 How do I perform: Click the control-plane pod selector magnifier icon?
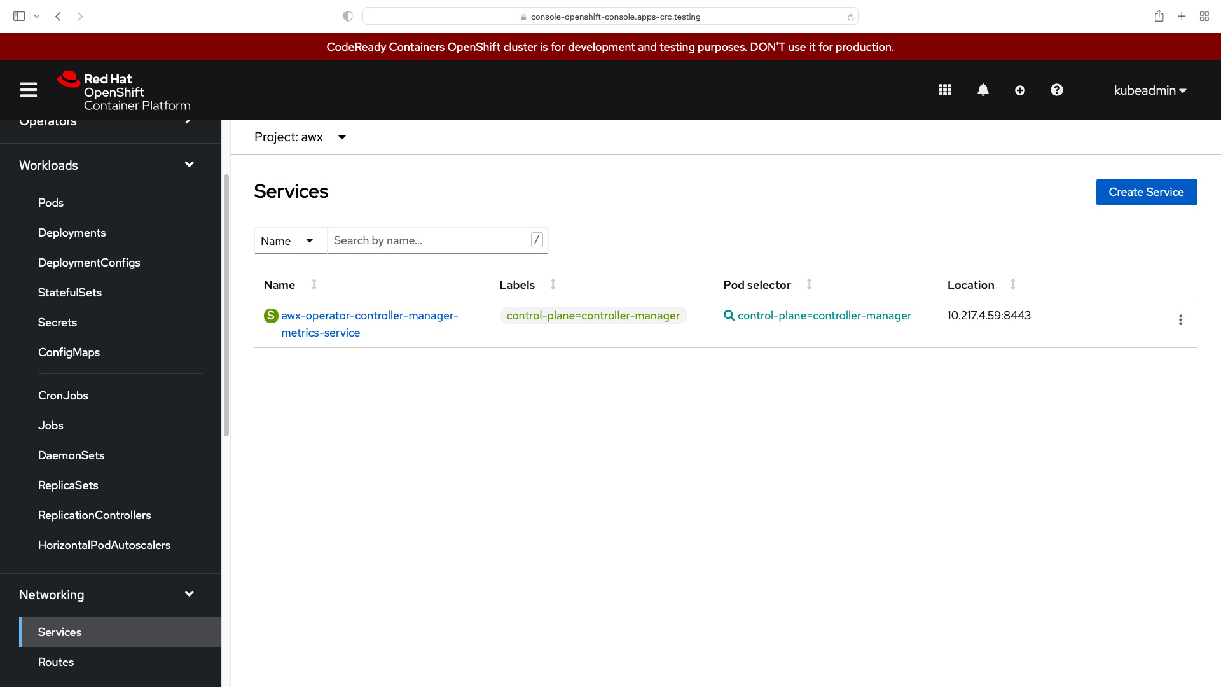click(728, 316)
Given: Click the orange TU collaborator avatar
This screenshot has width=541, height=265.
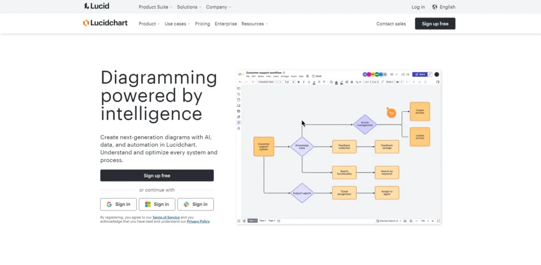Looking at the screenshot, I should (x=391, y=113).
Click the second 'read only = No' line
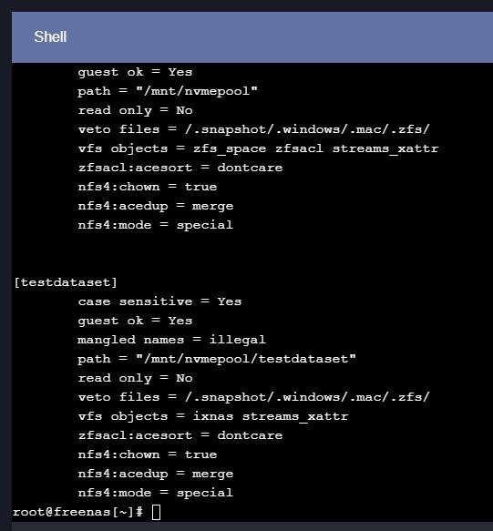Screen dimensions: 493x531 (135, 378)
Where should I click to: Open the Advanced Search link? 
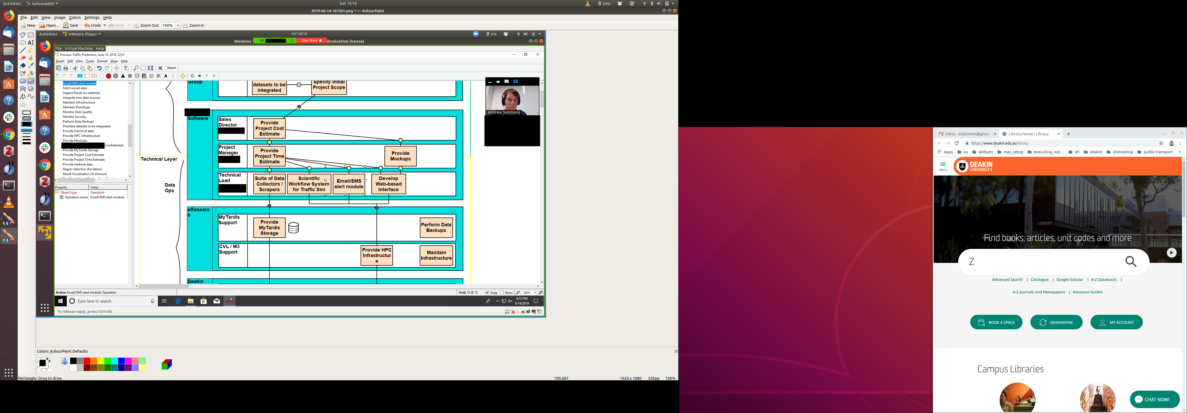(x=1007, y=279)
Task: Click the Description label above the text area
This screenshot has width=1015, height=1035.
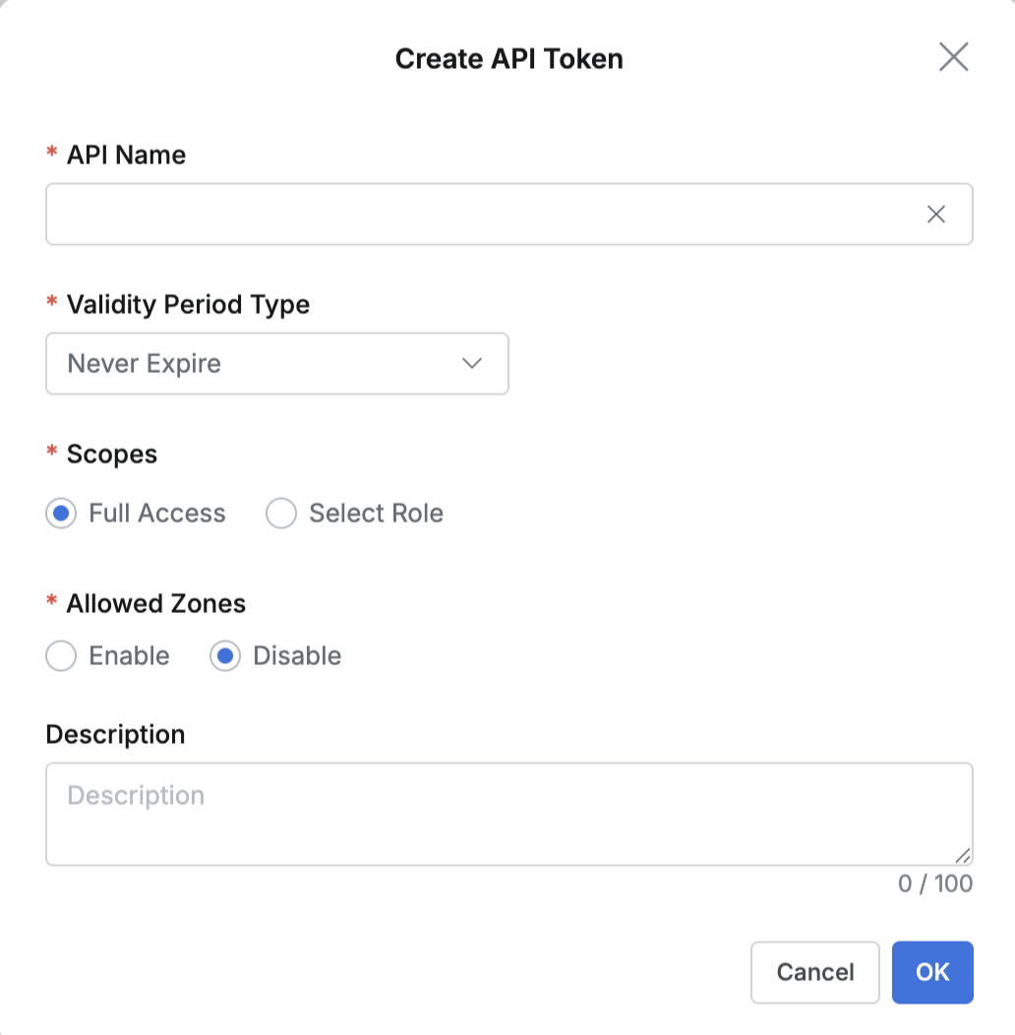Action: (x=115, y=735)
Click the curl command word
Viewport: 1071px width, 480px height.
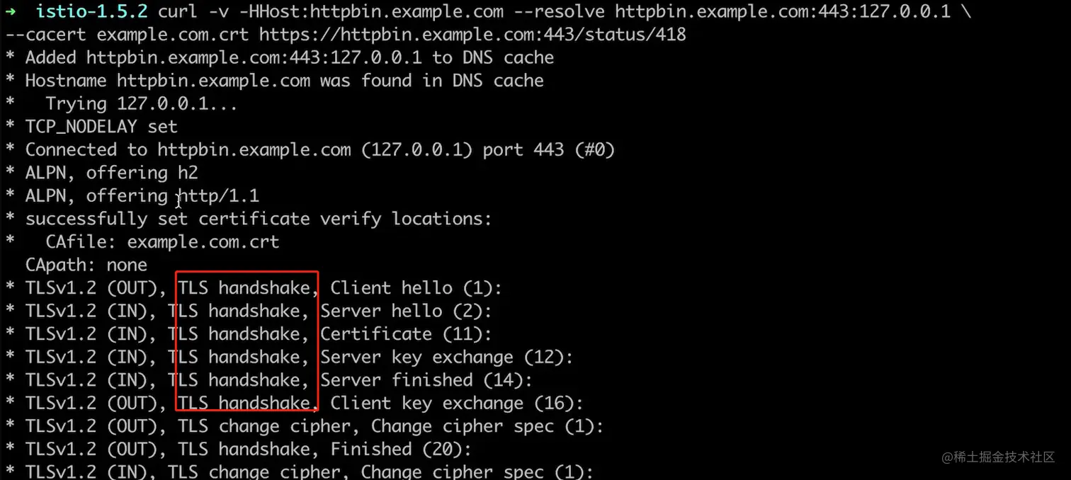[x=178, y=11]
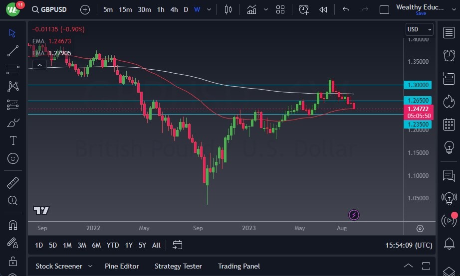Screen dimensions: 460x276
Task: Open the Indicators menu icon
Action: 251,9
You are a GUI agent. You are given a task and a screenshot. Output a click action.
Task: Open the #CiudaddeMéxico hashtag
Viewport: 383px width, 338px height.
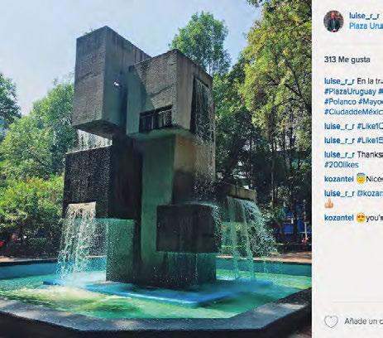pyautogui.click(x=353, y=112)
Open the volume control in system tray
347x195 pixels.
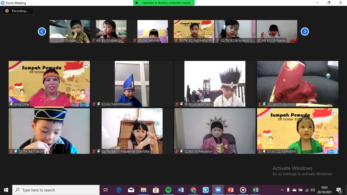coord(313,190)
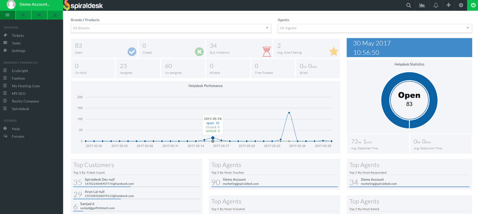Click the Open tickets stat card
Viewport: 478px width, 214px height.
(104, 48)
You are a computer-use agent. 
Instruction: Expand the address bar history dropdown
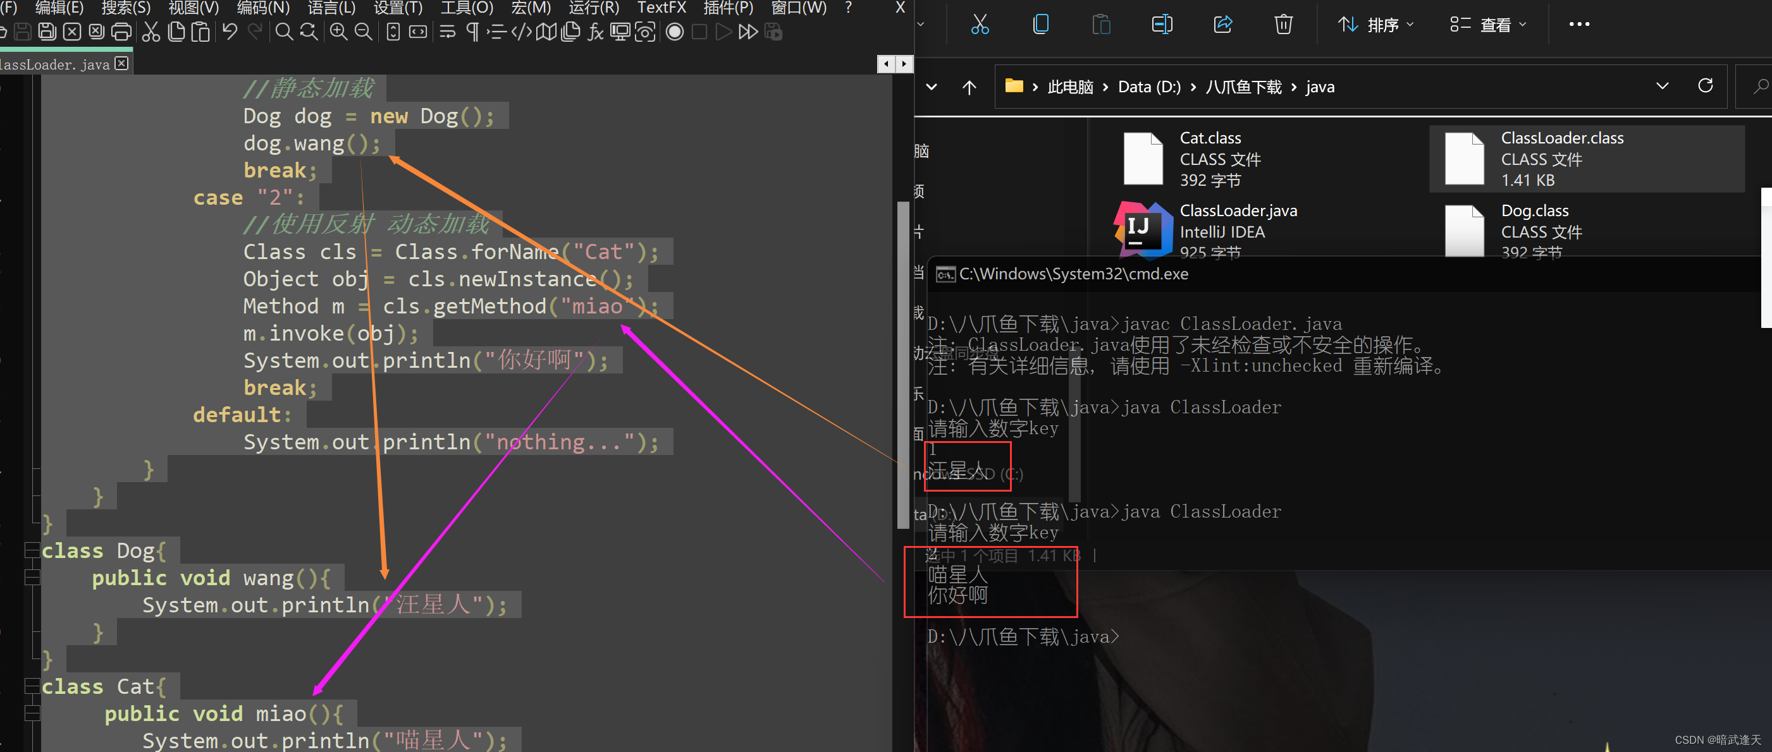(1662, 86)
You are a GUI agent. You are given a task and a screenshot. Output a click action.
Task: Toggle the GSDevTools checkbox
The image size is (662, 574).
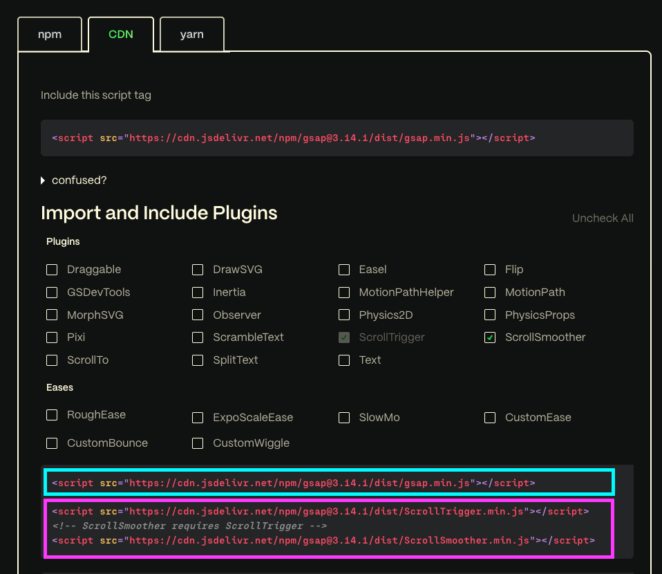52,293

- Short problem:
Copy the records above line for line, leaving out the pictures.

- The solution:
 How do I perform: Click the control-plane pod selector magnifier icon?
click(728, 316)
Given: Click the orange TU collaborator avatar
This screenshot has width=541, height=265.
Looking at the screenshot, I should (x=391, y=113).
Click the second 'read only = No' line
Screen dimensions: 493x531 (135, 378)
Where should I click to: Open the Advanced Search link? 
(x=1007, y=279)
Task: Click the Description label above the text area
This screenshot has width=1015, height=1035.
Action: (x=115, y=735)
Click the curl command word
Viewport: 1071px width, 480px height.
[x=178, y=11]
Screen dimensions: 460x276
Task: Open the Indicators menu icon
Action: 251,9
You are a GUI agent. You are given a task and a screenshot. Output a click action.
Task: Open the #CiudaddeMéxico hashtag
Viewport: 383px width, 338px height.
pyautogui.click(x=353, y=112)
Open the volume control in system tray
347x195 pixels.
coord(313,190)
Click the Open tickets stat card
Viewport: 478px width, 214px height.
(104, 48)
You are a computer-use agent. 
Instruction: Expand the address bar history dropdown
(1662, 86)
You are a GUI agent. You are given a task and a screenshot. Output a click action.
Task: Toggle the GSDevTools checkbox
The image size is (662, 574).
52,293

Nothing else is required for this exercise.